Karsten Nohl spoke today at Prof. Yoshi Kohno’s weekly UW Security group lunch. The topic of the talk was “The (Im)possibility of Hardware Obfuscation”. In the talk, Karsten described the impracticality of hardware obfuscation techniques with a focus on the recent OV-chipkaart hack in which he played a key role. He also emphasized that it was quite feasible to reverse engineer Mifare Classic and similar hardware with a small budget and readily available tools (e.g. polishing paper, a microscope, Matlab).

Also in attendance were Starbug (Jan Krissler) from the CCC in Berlin and 3ric Johanson, a Seattle-area security professional, RFID hacker, and member of Shmoo. The presentation and discussion were great! A video of a similar talk which Karsten gave at Google can be found on his homepage: http://www.cs.virginia.edu/~kn5f/

Last week Washington State Governor Christine Gregoire signed into law two bills that affect RFID in Washington State. The first is House Bill 2729, “addressing the reading and handling of certain identification documents”, which was proposed by Rep. Deborah Eddy (D-Kirkland). HB 2729, which Prof. Balazinska testified in support of, makes it a felony and a violation of the Consumer Protection Act (with a few exceptions) for a party to read an Enhanced Driver’s License’s RFID tag without consent. It also protects the documentation and information provided upon applying for an EDL from public disclosure.
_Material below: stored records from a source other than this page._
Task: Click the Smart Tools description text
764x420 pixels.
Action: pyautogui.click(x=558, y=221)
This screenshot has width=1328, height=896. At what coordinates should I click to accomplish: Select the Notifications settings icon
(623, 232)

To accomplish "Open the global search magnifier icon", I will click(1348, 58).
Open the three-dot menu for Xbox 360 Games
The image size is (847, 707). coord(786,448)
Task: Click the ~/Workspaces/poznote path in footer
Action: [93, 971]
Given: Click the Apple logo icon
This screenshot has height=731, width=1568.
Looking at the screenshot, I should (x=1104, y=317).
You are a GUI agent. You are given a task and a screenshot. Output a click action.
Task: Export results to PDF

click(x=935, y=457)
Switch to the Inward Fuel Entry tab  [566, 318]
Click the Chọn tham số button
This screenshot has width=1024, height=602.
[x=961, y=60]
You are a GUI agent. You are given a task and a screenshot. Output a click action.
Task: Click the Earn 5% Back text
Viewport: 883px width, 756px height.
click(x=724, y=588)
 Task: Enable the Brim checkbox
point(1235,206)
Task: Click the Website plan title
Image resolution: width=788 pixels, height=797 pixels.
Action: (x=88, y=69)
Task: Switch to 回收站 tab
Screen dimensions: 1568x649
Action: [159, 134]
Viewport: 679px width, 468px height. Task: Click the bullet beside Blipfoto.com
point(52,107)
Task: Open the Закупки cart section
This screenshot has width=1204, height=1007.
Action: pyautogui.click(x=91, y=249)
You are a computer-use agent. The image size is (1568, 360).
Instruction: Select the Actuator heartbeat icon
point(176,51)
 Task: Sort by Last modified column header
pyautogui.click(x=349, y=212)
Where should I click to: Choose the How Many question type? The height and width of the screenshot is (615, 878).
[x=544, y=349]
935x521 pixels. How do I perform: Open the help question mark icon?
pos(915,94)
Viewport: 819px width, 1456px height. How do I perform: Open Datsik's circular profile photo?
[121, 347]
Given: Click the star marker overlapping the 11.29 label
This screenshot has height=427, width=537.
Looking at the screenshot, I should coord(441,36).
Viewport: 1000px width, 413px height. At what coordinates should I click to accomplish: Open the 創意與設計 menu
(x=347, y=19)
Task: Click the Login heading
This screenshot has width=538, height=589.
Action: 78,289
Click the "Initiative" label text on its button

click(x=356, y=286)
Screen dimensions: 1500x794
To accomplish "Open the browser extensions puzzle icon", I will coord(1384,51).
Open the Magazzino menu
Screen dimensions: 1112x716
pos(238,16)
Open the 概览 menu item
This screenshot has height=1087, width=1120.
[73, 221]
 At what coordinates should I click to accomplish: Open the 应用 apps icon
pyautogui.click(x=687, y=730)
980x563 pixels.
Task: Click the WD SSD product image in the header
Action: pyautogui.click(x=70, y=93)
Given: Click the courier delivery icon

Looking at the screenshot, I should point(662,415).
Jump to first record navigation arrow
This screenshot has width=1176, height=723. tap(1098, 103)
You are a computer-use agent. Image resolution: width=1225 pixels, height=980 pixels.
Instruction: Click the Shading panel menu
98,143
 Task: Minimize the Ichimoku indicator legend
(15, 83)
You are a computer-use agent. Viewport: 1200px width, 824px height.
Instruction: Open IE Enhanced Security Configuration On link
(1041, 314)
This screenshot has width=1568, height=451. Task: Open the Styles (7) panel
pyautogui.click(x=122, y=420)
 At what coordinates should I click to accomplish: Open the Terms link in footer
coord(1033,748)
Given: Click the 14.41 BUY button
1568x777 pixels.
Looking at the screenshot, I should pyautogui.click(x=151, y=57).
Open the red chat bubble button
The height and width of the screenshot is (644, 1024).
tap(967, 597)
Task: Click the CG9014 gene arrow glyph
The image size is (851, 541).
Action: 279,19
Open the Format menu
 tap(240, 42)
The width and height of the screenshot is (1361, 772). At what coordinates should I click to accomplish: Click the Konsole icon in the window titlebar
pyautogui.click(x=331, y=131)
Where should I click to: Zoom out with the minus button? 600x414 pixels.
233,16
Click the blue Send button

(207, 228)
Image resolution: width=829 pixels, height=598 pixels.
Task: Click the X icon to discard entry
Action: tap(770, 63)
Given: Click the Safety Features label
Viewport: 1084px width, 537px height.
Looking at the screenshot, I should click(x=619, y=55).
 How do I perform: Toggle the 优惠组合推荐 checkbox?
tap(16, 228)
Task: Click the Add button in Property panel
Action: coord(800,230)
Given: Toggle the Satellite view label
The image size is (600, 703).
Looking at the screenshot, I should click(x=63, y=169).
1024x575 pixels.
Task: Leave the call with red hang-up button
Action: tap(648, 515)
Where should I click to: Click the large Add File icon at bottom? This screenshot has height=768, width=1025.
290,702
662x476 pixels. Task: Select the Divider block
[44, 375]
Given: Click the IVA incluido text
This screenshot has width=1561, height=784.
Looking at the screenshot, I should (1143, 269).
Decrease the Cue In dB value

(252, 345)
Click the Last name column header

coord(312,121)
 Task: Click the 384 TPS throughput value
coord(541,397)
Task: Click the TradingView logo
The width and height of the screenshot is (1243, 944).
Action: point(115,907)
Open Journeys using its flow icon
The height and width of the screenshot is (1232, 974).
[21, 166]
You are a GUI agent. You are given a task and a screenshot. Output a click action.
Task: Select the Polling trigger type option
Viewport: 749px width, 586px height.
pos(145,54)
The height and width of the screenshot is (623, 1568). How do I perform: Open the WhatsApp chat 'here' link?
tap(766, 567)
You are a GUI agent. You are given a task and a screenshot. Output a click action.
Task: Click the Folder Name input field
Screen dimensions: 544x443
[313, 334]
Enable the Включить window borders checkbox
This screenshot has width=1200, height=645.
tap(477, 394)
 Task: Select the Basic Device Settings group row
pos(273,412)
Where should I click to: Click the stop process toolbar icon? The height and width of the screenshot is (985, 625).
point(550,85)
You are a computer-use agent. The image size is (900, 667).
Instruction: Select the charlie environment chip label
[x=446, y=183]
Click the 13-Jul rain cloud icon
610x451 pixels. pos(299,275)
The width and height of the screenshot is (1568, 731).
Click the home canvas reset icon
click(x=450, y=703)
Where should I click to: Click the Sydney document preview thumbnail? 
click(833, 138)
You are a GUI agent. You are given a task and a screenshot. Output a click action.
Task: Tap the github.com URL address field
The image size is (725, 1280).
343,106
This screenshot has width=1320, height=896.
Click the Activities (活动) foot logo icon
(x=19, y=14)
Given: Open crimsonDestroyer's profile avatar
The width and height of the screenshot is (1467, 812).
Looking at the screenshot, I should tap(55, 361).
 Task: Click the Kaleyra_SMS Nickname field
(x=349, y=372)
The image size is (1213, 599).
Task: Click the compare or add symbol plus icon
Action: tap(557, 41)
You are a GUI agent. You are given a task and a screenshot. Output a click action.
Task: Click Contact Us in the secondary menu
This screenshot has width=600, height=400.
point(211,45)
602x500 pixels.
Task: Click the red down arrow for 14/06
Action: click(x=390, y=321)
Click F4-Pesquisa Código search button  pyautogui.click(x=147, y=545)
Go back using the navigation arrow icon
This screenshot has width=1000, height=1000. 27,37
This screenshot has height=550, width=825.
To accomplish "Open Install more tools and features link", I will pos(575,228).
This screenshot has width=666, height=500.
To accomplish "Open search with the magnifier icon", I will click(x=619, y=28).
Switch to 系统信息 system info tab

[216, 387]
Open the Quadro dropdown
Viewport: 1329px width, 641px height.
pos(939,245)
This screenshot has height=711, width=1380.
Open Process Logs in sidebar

The second bill is House Bill 1031, “changing provisions concerning electronic devices”, which was proposed by Rep. Jeff Morris (D-Mt. Vernon). The bill was originally introduced in early 2007 as an “Electronic Bill of Rights” which would give consumers “the power to know who is collecting information and what has been collected”, as Morris explained it in late 2006. A series of revisions since that time have shifted the bill’s focus from regulating RFID technology to regulating the behavior of those seeking to abuse it. This shift is highly significant from both a public policy and an RFID industry perspective. More information on the bill can be found in an RFID Journal blog entry and on the Bill’s information page.